The major scowled. "Those requisitions were assigned to Adams." He was going to have a little heart-to-heart with that young idiot.
"No, we'll go by your desk. Give everything to me. I'll deal with the lieutenant." Dead wood, Adams was. He gave 90-day wonders a bad name. The man would never be a first lieutenant unless the entire officer corps was wiped out first. Adams spent most of his time figuring out how to weasel out of work. Oliver wished he could send the 2nd looey to a combat unit, but that would be disastrous for anyone under his command.

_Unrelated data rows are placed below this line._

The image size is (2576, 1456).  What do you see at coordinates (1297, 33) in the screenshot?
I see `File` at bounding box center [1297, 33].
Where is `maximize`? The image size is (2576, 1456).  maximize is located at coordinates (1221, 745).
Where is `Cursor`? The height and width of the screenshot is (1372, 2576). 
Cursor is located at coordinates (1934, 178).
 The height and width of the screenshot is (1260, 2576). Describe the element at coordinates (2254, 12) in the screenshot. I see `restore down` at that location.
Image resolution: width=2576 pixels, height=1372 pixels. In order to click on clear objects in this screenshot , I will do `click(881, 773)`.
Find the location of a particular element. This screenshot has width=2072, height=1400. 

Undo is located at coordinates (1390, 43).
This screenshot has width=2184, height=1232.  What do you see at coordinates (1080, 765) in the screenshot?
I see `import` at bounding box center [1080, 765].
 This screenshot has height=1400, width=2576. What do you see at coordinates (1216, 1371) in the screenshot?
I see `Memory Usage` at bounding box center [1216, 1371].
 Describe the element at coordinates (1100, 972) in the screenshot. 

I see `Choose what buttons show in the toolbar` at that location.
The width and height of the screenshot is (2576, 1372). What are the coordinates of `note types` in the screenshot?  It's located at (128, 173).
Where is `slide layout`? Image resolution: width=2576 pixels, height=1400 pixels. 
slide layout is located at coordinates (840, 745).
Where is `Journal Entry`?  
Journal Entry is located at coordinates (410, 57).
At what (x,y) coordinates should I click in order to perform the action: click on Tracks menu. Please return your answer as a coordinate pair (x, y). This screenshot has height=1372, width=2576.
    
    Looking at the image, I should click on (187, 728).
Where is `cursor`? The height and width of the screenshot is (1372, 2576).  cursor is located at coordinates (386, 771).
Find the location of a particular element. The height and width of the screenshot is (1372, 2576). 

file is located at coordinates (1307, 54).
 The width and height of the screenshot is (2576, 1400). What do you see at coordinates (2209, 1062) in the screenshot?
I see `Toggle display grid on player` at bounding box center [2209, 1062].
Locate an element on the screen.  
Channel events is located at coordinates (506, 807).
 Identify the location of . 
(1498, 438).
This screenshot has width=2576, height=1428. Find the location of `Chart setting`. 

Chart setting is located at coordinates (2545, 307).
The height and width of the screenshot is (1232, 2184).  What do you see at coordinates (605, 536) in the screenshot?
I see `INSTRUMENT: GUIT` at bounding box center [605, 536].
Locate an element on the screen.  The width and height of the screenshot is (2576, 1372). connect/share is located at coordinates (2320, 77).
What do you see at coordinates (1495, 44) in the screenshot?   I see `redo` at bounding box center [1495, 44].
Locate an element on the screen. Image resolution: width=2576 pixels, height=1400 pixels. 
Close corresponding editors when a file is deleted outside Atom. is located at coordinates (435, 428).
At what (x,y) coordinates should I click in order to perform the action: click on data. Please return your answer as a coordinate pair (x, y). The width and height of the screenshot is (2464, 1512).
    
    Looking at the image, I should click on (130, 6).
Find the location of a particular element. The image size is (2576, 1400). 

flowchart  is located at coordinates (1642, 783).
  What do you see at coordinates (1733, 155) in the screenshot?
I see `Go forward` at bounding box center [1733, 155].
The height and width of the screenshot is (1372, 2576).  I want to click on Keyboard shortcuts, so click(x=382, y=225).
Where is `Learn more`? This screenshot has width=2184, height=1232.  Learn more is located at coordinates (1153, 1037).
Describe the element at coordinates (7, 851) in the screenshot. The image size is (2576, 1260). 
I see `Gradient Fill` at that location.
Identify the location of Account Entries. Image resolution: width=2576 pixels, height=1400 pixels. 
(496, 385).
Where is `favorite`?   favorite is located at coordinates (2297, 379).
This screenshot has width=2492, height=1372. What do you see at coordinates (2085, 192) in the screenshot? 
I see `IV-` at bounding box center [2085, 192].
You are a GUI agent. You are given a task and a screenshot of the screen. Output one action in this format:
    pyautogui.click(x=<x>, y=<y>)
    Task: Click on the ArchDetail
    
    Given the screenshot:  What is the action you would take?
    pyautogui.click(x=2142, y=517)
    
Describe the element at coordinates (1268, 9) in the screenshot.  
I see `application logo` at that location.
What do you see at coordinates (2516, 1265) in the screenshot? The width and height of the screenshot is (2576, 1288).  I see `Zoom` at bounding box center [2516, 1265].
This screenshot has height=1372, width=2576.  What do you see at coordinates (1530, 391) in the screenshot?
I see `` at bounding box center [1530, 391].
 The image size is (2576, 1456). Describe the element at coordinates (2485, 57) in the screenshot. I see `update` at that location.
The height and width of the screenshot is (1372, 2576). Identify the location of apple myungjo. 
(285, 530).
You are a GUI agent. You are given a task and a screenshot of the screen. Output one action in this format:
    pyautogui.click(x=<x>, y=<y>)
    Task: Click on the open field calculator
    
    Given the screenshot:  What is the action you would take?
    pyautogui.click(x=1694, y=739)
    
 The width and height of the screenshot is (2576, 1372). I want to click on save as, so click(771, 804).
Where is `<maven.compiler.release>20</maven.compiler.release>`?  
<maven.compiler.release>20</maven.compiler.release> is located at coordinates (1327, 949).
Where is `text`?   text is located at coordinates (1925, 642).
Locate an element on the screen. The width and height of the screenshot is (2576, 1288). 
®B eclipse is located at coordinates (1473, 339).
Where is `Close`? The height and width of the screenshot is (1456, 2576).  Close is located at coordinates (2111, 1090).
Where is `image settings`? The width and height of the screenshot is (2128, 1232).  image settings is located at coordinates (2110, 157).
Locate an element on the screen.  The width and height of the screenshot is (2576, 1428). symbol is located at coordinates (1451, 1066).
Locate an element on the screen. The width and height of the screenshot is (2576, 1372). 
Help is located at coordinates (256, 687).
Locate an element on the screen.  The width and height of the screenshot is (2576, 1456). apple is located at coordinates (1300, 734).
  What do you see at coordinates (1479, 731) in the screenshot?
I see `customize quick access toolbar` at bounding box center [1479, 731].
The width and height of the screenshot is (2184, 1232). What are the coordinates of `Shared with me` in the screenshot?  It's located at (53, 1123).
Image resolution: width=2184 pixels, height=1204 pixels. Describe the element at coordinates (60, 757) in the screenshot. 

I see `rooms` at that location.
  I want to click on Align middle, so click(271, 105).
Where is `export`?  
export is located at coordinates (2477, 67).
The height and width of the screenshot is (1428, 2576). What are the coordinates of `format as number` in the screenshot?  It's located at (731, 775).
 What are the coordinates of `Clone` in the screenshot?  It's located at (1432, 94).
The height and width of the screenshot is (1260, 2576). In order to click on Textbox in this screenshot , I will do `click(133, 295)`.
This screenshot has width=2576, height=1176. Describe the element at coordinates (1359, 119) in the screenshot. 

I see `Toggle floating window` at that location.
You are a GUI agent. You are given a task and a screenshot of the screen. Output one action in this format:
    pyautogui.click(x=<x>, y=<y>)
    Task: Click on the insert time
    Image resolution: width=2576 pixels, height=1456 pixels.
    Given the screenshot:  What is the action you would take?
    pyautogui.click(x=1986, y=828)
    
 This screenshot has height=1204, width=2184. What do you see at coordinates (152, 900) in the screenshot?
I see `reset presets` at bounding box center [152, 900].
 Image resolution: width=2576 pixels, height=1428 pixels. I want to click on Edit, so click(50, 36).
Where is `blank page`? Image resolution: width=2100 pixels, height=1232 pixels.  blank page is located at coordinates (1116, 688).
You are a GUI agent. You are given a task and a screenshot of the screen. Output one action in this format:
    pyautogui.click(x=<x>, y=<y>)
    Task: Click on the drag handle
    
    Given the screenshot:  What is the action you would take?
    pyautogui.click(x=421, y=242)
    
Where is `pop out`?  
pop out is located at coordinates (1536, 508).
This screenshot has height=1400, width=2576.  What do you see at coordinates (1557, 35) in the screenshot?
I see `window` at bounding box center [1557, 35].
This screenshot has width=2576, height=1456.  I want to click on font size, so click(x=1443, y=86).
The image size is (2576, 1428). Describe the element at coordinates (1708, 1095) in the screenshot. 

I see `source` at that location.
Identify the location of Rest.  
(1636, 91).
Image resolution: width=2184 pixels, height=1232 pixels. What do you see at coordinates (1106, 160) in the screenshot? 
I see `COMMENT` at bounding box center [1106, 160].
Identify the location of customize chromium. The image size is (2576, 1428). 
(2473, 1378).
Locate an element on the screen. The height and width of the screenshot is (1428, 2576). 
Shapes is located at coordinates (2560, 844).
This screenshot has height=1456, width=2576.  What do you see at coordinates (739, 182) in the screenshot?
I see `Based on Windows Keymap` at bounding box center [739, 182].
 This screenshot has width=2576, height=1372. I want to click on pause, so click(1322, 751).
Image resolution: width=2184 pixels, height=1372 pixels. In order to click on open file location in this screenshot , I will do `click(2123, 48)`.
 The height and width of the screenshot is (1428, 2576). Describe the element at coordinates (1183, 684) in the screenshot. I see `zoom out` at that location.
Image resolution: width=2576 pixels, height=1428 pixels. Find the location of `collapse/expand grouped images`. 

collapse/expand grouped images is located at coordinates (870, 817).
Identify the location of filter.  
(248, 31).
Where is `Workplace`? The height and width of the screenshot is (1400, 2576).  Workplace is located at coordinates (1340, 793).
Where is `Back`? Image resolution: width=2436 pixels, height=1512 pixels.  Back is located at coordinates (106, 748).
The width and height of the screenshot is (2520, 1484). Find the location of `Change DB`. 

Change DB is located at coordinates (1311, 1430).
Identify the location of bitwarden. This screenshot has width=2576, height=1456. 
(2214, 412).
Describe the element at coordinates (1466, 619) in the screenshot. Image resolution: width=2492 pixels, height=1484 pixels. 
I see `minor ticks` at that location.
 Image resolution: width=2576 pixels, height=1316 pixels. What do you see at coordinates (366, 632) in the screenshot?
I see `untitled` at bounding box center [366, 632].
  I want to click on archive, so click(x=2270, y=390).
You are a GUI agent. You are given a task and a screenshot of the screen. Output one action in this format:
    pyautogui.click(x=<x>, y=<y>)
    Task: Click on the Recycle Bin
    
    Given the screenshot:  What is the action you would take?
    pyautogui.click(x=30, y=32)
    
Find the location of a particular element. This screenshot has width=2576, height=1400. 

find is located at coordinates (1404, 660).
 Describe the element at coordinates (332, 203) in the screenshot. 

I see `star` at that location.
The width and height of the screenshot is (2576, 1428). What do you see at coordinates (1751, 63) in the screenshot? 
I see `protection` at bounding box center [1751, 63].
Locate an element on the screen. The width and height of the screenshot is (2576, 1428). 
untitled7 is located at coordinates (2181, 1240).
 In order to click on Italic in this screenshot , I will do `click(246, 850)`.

It was time to send the captain on his way, but Oliver couldn't send him off without a small caution. "Colonel Barker, rear echelon staff man, all the way. Reinterprets orders to suit himself."
"What are you saying?" Smith asked.
"Nothing solid, but he has a reputation. He would have been retired long ago, as a captain, but the war came along. Promotion sometimes come easy if you are good with paperwork." "The only time I've ever seen him was at some big staff conference back in England. I wouldn't have even remembered him but he has a line of bluster. Full of himself."
The major stuck out his hand, "All right, Walter. Good luck." The friends shook. "Not sure where all you're going, but come back in one piece." Oliver added, "Watch yourself. Not everyone over here in France loves us. Even those who say they are our friends."
"You know it." Smith smiled. "I'd better get packed. You know how those boys in the rear hate to be kept waiting.
"Oh, Captain," Oliver said, before Smith had taken more than a step away.
"Yes, sir?"
"Don't forget a tie. They take spit and polish a bit more seriously back there."
As Smith stuffed some things in a pack, he wondered what the mission could be. It involved difficult personalities. He understood well what Nathan was implying.
He checked his side arm and put it in his holster. Tucking his garrison cap in his belt, he grabbed his bag and stuck his helmet on his head. Squared away, he headed to the motor pool and off to Division.